If you must host resources on a different domain (e.g., a Content Delivery Network), you need to configure both the application server and the resource server to handle cross-origin requests securely.

This is necessary to enable the "cross-origin isolated" state required by BlinkID's multi-threaded WASM module.

Step 1: Configure headers on your main application server

Your primary web application needs to serve its HTML pages with the following two headers. This allows using multi-threading (i.e. SharedArrayBuffer):

  • Cross-Origin-Opener-Policy: same-origin: Isolates your page context from other top-level windows.
  • Cross-Origin-Embedder-Policy: require-corp: Requires all embedded cross-origin resources to explicitly opt-in via CORS.

Example for Netlify (netlify.toml)

[[headers]]
# Apply these headers to all pages
for = "/*"
[headers.values]
Cross-Origin-Opener-Policy = "same-origin"
Cross-Origin-Embedder-Policy = "require-corp"

Step 2: Configure headers on your resource server (CDN)

The server hosting your WASM files must add an Access-Control-Allow-Origin header to its responses. This explicitly permits your web application's domain to fetch the resources.

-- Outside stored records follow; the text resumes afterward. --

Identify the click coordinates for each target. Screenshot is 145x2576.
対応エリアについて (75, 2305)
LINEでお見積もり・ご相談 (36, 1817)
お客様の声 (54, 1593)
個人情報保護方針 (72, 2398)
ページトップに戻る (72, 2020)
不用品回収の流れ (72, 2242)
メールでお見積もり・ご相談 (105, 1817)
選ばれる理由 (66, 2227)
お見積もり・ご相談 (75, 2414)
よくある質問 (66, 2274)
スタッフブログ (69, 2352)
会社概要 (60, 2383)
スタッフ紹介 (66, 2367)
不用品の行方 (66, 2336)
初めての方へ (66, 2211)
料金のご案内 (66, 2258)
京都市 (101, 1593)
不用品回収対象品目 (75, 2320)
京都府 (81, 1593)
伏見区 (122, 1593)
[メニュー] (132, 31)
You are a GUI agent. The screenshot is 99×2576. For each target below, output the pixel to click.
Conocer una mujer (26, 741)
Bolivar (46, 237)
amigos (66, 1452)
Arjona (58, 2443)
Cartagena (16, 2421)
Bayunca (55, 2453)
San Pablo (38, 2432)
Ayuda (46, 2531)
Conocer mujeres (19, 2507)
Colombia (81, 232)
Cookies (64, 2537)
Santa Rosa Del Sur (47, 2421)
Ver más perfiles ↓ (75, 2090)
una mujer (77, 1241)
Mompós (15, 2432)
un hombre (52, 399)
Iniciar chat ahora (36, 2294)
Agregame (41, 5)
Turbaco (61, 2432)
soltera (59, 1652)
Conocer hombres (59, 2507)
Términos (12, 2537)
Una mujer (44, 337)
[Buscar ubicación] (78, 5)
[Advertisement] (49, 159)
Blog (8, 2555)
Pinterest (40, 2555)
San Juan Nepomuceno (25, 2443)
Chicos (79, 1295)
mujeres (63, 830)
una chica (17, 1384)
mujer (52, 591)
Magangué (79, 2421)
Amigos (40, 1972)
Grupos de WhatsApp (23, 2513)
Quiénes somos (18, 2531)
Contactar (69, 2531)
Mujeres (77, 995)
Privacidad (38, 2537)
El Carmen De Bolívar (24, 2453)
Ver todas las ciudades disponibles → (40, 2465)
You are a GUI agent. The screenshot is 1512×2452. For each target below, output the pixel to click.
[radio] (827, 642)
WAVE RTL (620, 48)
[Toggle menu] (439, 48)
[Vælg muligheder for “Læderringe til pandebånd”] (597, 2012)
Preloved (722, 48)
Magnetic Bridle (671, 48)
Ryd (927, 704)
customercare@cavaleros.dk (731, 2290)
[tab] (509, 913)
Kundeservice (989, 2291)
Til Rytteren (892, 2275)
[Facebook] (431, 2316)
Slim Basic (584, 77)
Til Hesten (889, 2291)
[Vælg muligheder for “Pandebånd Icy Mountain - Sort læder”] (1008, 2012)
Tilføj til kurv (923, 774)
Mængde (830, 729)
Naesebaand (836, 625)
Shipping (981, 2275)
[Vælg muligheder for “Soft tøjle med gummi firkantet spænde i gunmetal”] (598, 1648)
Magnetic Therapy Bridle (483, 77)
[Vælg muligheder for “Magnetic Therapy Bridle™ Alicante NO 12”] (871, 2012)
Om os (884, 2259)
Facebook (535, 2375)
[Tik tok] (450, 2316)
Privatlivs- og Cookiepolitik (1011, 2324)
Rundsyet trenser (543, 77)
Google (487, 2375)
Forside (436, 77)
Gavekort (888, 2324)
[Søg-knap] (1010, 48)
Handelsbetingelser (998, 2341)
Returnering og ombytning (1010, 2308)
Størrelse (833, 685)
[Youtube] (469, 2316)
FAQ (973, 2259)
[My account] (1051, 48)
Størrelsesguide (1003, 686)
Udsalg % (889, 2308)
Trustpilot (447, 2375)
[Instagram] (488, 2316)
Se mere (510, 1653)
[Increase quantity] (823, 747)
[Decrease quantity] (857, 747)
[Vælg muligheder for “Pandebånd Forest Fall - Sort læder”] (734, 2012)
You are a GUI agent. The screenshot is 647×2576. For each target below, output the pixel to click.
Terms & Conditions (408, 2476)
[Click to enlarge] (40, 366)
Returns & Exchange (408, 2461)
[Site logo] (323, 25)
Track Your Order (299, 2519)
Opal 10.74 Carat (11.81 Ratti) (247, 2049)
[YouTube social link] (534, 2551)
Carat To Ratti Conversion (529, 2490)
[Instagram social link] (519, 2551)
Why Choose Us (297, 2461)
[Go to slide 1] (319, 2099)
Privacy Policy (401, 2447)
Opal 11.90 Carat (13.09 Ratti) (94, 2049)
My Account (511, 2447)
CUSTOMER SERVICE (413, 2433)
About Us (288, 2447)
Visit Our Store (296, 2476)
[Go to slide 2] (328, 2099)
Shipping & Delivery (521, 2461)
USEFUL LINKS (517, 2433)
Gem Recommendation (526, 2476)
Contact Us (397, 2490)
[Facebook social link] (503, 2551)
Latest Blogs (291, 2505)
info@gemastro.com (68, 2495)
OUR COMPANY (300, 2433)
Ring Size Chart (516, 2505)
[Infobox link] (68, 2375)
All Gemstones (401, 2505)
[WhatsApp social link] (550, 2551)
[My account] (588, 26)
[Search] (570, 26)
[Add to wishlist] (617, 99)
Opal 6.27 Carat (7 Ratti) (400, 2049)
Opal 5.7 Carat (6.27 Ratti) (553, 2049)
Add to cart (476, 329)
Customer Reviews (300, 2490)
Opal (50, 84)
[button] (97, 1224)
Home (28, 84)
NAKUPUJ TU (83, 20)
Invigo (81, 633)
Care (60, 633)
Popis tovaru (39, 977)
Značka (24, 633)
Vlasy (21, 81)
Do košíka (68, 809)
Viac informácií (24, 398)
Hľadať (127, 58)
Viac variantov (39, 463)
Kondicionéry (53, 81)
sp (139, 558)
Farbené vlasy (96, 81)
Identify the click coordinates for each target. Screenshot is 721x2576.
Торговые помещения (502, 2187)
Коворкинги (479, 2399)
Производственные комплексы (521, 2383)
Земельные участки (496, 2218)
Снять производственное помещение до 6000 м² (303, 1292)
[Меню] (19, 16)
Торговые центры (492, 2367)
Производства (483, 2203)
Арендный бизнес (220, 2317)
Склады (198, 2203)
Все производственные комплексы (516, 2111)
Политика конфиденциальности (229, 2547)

Example for a resource server (Netlify)

[[headers]]
for = "/*"
[headers.values]
"Access-Control-Allow-Origin" = "https://my-app-url.com"
"Cross-Origin-Resource-Policy" = "cross-origin"

Step 3: Use resourcesLocation to specify the location of your WASM binary

import { createBlinkId } from "@microblink/blinkid";

const blinkid = await createBlinkId({
licenseKey: "your license key here",
resourcesLocation: "your CDN URL here",
});

The key thing to note here is that you should pass the base URL, and the SDK will append the rest of the path.

If you supply cdn.example.com/somepackage, the SDK will append resources/blinkid-worker.js and will fetch that full URL.

Edge case: What if I can't set COOP/COEP headers?

If you are in a situation where you cannot set the Cross-Origin-Opener-Policy and Cross-Origin-Embedder-Policy headers, you will not be able to use features that depend on SharedArrayBuffer.

For BlinkID, this means you must disable multi-threading. By default, the SDK will attempt the most performant method (threaded) and fall back on simpler (slower) methods, depending on the browser and amount of memory.

You can also set single-threading yourself by modifying the wasmVariant parameter. The threaded version (advanced-threads) uses SharedArrayBuffer, while advanced doesn't.


import { createBlinkId } from "@microblink/blinkid";

const blinkid = await createBlinkId({
licenseKey: "your license key here",
resourcesLocation: "your CDN URL here",
wasmVariant: "advanced"
},
});

While this will work, performance may be degraded since all processing will happen on the main browser thread, which can impact UI responsiveness.

note

If you manually specify the wasmVariant, the automatic failover logic will no longer apply.